Figure 2 is a visualization of junction reads that shows how they can be used to study alternative splicing. This figure is a screenshot taken from the GenomeStudio™ Software suite developed by Illumina to help users analyze and interpret the data from the mRNA-Seq Assay. The software displays tables of quantitative data in the form of SNPs and digital counts associated with known genes, exons, and splice junctions. In addition, the visualization tools can be used to help annotate new transcripts and understand the complexities of alternative splicing.
The mRNA-Seq Assay can be used to study polymorphisms in the transcriptome, and as a tool to gain insight into the genetics of transcription. The GenomeStudio software creates reports of all positions in the sample where the consensus base sequence called is different than the reference human genome.

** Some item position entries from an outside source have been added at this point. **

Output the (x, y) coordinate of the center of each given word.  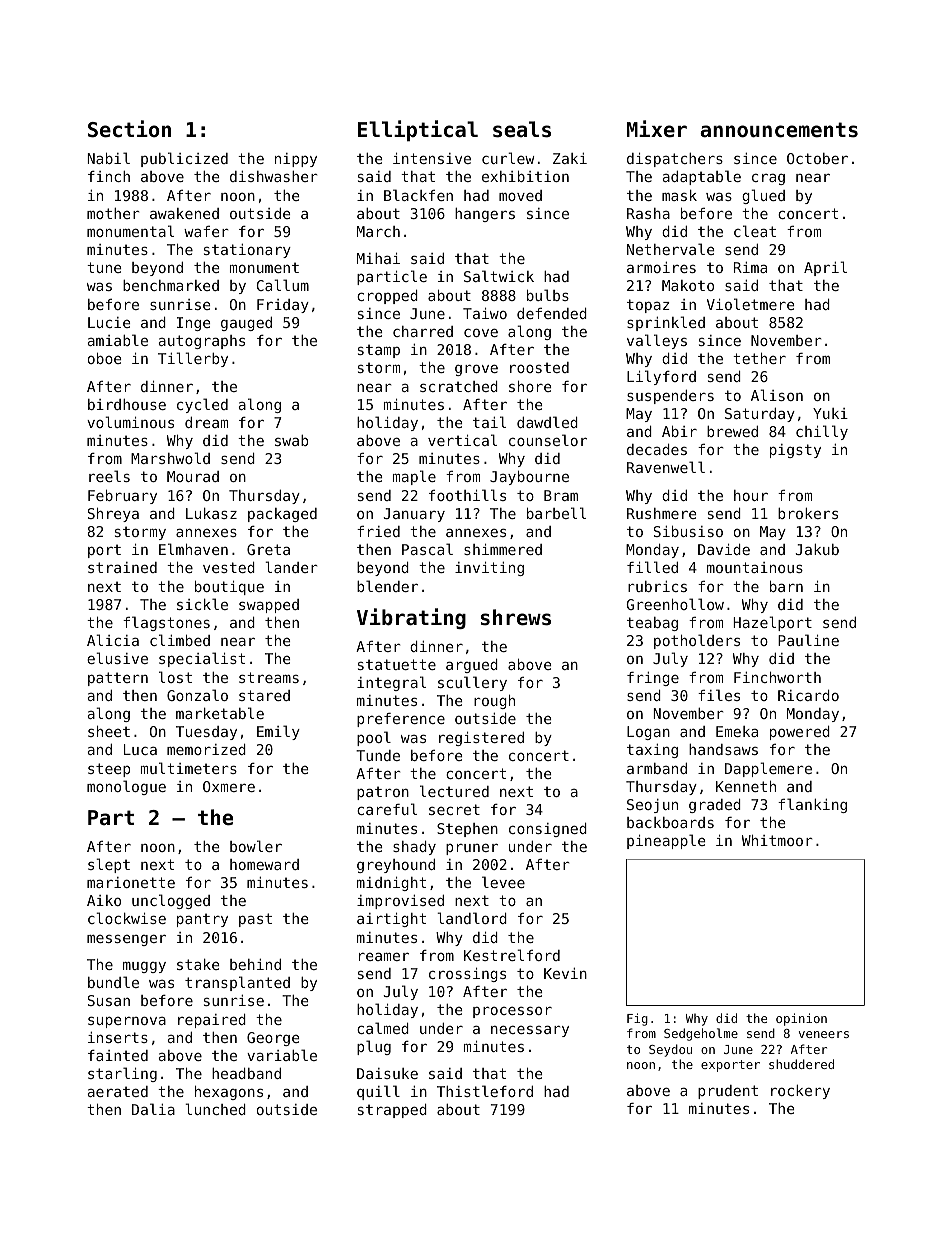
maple (414, 477)
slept (109, 865)
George (273, 1039)
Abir (679, 431)
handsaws (723, 749)
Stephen (467, 830)
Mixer (657, 129)
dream (206, 422)
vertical (462, 440)
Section (129, 129)
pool (374, 738)
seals (522, 129)
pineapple (666, 841)
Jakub (817, 549)
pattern (118, 679)
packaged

The software automatically creates an Allele Table of putative coding SNPs from every mRNA-Seq Assay. Figure 3 shows the results of analyzing SNPs in the MAQC human brain sample, a mixture of whole-brain RNA from 23 individuals. The figure shows a clear example of a novel SNP that occurs in the coding region of a known gene.
The software color-codes sequence differences, and represents newly discovered SNPs with red characters. After all SNPs have been characterized across each transcript, it is straightforward to use these differences to study allele-specific expression patterns for each gene across individual samples. This method will eventually be used to improve our understanding of the relationship between genetics and gene expression.
mRNA-Seq is a product that combines all the benefits of microarrays, quantitative PCR, and EST sequencing into one powerful new assay. It can be used to study the transcriptome of any organism and is not biased by what is or is not known about any genome. The assay offers a combination of accurate and precise quantification coupled with hypothesis-free, open-ended discovery—all in one experiment.